Sandi Nugraha, tuan Bogor di bentala Jawa itu pernah berpendapat jika ada yang lebih nyaman dari suasana pulang ke rumah dan lagu-lagu menenangkan jiwa milik Banda Neira, katanya selain dua hal itu adalah bagaimana ia menyukai sendirian. Sandi menyukai bagaimana ia memberikan ruang pada diri sendiri dan menghabiskan waktu dengan bacaan pada lembaran-lembaran buku tebal. Pemuda dengan gravitasi muka yang selalu tenang itu suka dengan hal-hal berbau kesunyian.
Tapi alih-alih dari situ, sepertinya Tuhan memang sudah merancang bagaimana Sandi disandingkan dengan teman-teman yang memiliki sifat bertolak belakang dengannya. Tidak terlampau buruk, Tian dan Kenza cukup mengisi bagaimana hari-hari Sandi yang selama ini berjalan biasa-biasa saja. Jarang sekali rasanya Sandi mengucapkan dengan bahasa bagaimana ia bersyukur mempunyai dua orang itu di dalam hidupnya. Bagaimana ia menaruh sejuta afeksi untuk mereka, semuanya ia simpan bak sebuah rahasia.
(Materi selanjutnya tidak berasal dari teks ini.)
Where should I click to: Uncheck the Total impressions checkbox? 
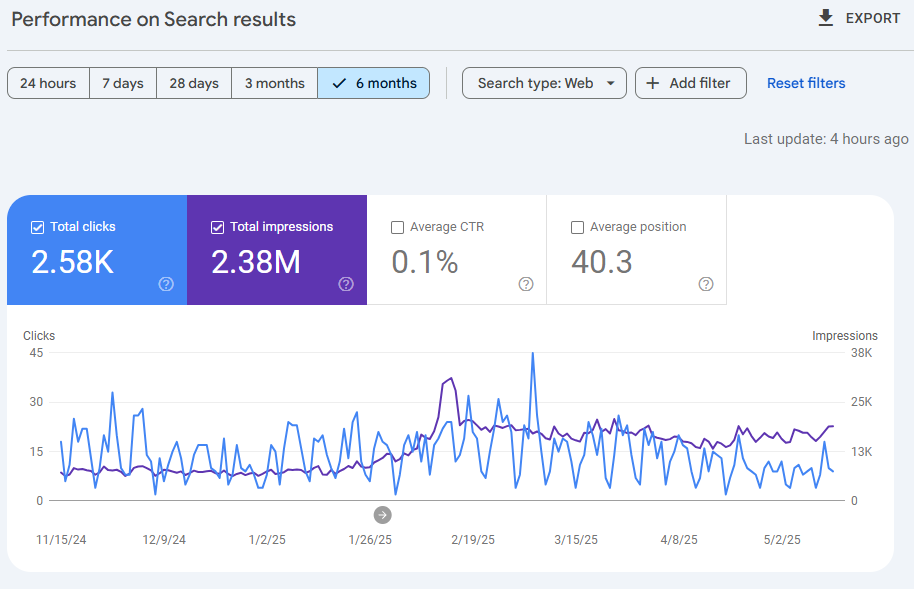pos(217,227)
Banda Neira yang mengalun lembut di balik earphone dan juga suasana perpustakaan yang tenang adalah korelasi yang cukup menyenangkan. Sejak sepuluh menit lalu, playlist Sandi terus terputar seiiring ia menuliskan huruf demi huruf di atas buku bersama pena tinta hitam. Biasanya, tidak butuh waktu lama bagi Sandi untuk menuntaskan tugas yang diberikan. Tangannya selalu lancar, seperti dikomandoi oleh isi kepala untuk menulis jawaban. Namun untuk pagi ini, tenang yang mengisi di dalam bilik itu digantikan oleh gusar. Isi kepala Sandi tidak mampu fokus untuk mengerjakan tugas. Ada hal yang membuat ia tidak tenang, hati kecil yang terus memanggil-manggil nama Kenza dan Sandi seakan diperintahkan untuk meninggalkan perpustakaan.
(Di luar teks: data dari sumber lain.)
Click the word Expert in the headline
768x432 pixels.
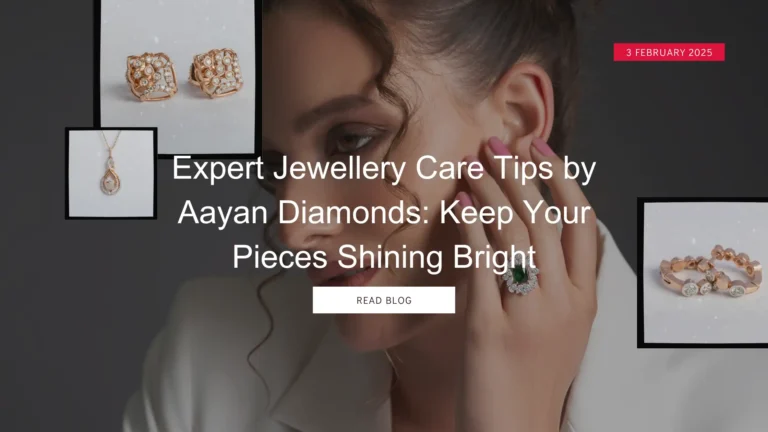coord(218,168)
Muak berperang dengan isi kepala, Sandi memutuskan untuk menyudahi kegiatannya. Tugas observasi suruhan Bu Mila belum sempat dituntaskan namun buku dan pena telah ia tutup dan dibiarkan begitu saja di atas meja. Tali earphone yang semula tersambung di telinga segera dicabut, dan musik indie yang mengalun berhenti tepat di penghujung lagu. Kini, Sandi akan membawa langkahnya ke kantin sekolah. Menemui Tian yang sedang dipastikan sedang menggoda Teh Ita, perempuan belum nikah-nikah walau usia hampir kepala tiga. Jelas-jelas rupa dan usia penjual gorengan itu selalu membuat Tian seperti ngebet ingin meminang si puan ditambah lagi gombalannya yang menurut Sandi sangat tidak berkelas.
"Teteh tau nggak kenapa bakwan identik sama bentuk bulat?"
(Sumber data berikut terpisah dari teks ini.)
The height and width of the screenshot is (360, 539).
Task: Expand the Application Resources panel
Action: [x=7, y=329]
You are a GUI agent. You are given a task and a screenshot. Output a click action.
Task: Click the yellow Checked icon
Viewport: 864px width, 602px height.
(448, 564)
Kan, dugaan Sandi tidak salah. Tian pasti menunda mengerjakan tugasnya, dan memilih untuk memerhatikan Teh Ita yang sibuk menggoreng bakwan. Ujung-ujungnya nanti tugas Tian bakalan Sandi juga yang mengerjakan. Kawan sialan, lebih sialnya lagi Sandi bisa sayang kepada si blangsak Tian.
"Teteh ndak tau, Tian."
"Ya kalau persegi, bakwanya pasti punya ujung, punya sudut juga. Kalau bulat, bentuknya pun sama kayak perasaan Tian ke Teteh. Nggak ada ujung sama sudutnya."
Teh Ita tahu bahwa gombalan itu sangatlah receh, bahkan unsur jenakanya entah ada di mana. Tapi tetap saja seperti ada tawa yang ingin ia lontarkan namun nona itu memilih untuk terkekeh kecil sembari mengiyakan. Menunggu Sandi juga--yang ia ketahui sedang berdiri di belakang Tian seperti memergoki pacar dengan selingkuhan--dan kehadirannya itu tidak disadari oleh si pemuda pemberi gombalan.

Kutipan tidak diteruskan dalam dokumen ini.